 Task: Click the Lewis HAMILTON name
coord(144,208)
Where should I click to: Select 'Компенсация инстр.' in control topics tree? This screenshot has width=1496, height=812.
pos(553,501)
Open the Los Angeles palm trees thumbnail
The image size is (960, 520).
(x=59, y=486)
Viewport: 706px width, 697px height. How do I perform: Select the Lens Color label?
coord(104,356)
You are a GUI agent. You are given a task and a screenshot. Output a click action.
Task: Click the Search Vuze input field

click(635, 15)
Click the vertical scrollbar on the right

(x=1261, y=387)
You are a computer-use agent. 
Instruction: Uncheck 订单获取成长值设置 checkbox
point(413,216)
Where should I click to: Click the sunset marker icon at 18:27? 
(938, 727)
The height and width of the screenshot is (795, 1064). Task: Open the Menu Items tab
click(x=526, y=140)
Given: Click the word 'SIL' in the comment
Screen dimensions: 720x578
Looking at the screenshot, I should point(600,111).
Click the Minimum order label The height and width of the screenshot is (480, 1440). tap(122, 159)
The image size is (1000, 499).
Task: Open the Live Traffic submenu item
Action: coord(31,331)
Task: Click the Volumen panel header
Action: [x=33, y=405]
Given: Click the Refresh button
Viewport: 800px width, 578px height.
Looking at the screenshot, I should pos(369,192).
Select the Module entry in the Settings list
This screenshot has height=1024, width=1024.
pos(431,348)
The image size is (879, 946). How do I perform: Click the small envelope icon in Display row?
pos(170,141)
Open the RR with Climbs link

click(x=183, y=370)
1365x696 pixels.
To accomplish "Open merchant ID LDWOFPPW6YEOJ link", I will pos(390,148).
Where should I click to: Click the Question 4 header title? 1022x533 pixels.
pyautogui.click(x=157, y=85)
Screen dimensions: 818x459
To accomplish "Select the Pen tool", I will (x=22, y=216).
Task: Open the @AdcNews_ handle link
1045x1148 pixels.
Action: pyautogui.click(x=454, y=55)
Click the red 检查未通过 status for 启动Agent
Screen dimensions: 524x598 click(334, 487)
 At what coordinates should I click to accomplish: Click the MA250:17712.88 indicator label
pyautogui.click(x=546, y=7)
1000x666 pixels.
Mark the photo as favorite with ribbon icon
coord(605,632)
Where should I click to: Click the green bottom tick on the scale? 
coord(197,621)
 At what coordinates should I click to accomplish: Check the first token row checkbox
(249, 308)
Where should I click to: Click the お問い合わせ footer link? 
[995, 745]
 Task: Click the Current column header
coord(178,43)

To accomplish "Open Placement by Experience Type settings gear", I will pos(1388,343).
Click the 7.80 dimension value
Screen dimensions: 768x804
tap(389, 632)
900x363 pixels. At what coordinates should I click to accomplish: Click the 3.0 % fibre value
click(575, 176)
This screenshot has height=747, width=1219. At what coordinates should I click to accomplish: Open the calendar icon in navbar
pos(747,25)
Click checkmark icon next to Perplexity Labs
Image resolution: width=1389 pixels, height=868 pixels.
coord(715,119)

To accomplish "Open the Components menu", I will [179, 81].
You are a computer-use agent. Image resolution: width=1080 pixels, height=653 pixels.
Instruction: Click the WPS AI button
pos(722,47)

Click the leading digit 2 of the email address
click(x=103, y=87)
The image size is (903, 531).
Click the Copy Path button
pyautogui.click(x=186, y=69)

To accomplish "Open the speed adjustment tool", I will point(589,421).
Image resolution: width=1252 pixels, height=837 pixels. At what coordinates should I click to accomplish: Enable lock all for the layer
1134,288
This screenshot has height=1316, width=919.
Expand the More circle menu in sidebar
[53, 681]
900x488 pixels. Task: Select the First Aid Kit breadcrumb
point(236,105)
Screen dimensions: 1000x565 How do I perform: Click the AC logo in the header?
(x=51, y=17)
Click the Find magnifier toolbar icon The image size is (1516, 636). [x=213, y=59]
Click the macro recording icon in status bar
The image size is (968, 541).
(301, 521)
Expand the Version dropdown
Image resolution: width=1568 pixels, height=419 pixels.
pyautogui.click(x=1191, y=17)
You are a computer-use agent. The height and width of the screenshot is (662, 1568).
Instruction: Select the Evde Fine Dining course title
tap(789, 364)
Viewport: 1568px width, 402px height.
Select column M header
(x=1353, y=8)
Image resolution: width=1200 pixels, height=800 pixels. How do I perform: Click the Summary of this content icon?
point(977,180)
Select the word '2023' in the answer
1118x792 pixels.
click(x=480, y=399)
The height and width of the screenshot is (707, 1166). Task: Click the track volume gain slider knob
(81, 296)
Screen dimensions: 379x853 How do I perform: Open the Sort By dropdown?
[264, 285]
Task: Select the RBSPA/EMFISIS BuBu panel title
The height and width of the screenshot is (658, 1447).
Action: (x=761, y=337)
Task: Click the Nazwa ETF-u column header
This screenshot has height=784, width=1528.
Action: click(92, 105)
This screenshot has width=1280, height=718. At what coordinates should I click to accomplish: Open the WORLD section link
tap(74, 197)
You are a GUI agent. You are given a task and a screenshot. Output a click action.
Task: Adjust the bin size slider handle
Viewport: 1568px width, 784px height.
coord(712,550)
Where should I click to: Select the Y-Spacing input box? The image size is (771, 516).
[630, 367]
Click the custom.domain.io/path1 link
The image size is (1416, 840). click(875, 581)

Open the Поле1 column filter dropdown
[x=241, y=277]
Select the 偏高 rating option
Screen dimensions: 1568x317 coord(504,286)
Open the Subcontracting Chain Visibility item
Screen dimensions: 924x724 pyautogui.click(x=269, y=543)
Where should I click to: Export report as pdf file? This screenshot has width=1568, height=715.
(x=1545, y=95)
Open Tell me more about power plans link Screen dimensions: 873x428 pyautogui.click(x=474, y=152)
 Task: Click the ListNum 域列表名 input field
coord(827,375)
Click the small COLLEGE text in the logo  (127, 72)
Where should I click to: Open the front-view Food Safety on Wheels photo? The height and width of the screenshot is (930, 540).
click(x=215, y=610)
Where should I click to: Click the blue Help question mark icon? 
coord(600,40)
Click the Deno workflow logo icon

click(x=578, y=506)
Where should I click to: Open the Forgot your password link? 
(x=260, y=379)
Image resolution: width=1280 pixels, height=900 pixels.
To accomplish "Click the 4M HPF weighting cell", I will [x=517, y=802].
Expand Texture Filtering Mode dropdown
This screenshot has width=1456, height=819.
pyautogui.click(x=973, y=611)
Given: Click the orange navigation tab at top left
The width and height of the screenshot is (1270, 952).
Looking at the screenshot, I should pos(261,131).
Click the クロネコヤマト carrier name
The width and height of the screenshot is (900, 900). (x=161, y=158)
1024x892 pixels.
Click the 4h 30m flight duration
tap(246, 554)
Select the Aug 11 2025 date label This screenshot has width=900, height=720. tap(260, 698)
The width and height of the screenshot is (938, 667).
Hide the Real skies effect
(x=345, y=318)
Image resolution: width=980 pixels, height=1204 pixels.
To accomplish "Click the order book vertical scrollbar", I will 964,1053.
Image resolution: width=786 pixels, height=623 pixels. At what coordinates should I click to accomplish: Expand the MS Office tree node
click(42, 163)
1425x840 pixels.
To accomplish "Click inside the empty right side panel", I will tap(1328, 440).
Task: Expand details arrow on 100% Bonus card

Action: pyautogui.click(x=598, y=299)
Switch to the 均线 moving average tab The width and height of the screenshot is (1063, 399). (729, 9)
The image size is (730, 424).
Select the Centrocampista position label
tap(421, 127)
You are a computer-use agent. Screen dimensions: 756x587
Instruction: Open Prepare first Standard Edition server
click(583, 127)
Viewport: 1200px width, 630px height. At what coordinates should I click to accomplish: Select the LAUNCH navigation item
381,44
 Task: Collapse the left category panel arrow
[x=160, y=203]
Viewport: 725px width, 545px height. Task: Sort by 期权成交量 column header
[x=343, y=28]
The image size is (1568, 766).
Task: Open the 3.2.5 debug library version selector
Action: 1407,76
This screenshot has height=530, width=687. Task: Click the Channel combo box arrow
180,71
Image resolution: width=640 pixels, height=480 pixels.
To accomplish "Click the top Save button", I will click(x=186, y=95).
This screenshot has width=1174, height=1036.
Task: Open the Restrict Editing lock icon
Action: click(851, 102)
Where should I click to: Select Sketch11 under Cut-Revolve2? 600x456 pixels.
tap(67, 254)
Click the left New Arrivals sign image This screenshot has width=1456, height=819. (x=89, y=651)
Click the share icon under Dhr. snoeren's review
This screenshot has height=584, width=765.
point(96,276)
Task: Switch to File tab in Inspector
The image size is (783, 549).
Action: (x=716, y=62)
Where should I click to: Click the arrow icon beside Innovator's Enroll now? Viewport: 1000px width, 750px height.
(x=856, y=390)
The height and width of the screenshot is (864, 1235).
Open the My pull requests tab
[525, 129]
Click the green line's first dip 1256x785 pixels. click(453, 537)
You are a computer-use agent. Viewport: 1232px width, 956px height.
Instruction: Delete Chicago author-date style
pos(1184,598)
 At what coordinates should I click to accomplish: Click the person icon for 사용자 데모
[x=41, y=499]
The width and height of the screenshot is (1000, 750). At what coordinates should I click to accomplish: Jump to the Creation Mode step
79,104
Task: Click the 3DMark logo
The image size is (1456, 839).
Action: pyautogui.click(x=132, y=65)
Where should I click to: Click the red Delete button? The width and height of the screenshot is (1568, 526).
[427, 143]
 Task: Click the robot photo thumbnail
········
Output the lines above between the one holding "Open the Subcontracting Chain Visibility item" and the one holding "The image size is (730, 424).", inclusive, with nothing before or after them.

• REPLY:
Open the Subcontracting Chain Visibility item
Screen dimensions: 924x724 pyautogui.click(x=269, y=543)
Where should I click to: Export report as pdf file? This screenshot has width=1568, height=715.
(x=1545, y=95)
Open Tell me more about power plans link Screen dimensions: 873x428 pyautogui.click(x=474, y=152)
 Task: Click the ListNum 域列表名 input field
coord(827,375)
Click the small COLLEGE text in the logo  (127, 72)
Where should I click to: Open the front-view Food Safety on Wheels photo? The height and width of the screenshot is (930, 540).
click(x=215, y=610)
Where should I click to: Click the blue Help question mark icon? 
coord(600,40)
Click the Deno workflow logo icon

click(x=578, y=506)
Where should I click to: Open the Forgot your password link? 
(x=260, y=379)
Image resolution: width=1280 pixels, height=900 pixels.
To accomplish "Click the 4M HPF weighting cell", I will [x=517, y=802].
Expand Texture Filtering Mode dropdown
This screenshot has width=1456, height=819.
pyautogui.click(x=973, y=611)
Given: Click the orange navigation tab at top left
The width and height of the screenshot is (1270, 952).
Looking at the screenshot, I should pos(261,131).
Click the クロネコヤマト carrier name
The width and height of the screenshot is (900, 900). (x=161, y=158)
1024x892 pixels.
Click the 4h 30m flight duration
tap(246, 554)
Select the Aug 11 2025 date label This screenshot has width=900, height=720. tap(260, 698)
The width and height of the screenshot is (938, 667).
Hide the Real skies effect
(x=345, y=318)
Image resolution: width=980 pixels, height=1204 pixels.
To accomplish "Click the order book vertical scrollbar", I will 964,1053.
Image resolution: width=786 pixels, height=623 pixels. At what coordinates should I click to accomplish: Expand the MS Office tree node
click(42, 163)
1425x840 pixels.
To accomplish "Click inside the empty right side panel", I will tap(1328, 440).
Task: Expand details arrow on 100% Bonus card

Action: pyautogui.click(x=598, y=299)
Switch to the 均线 moving average tab The width and height of the screenshot is (1063, 399). (729, 9)
The image size is (730, 424).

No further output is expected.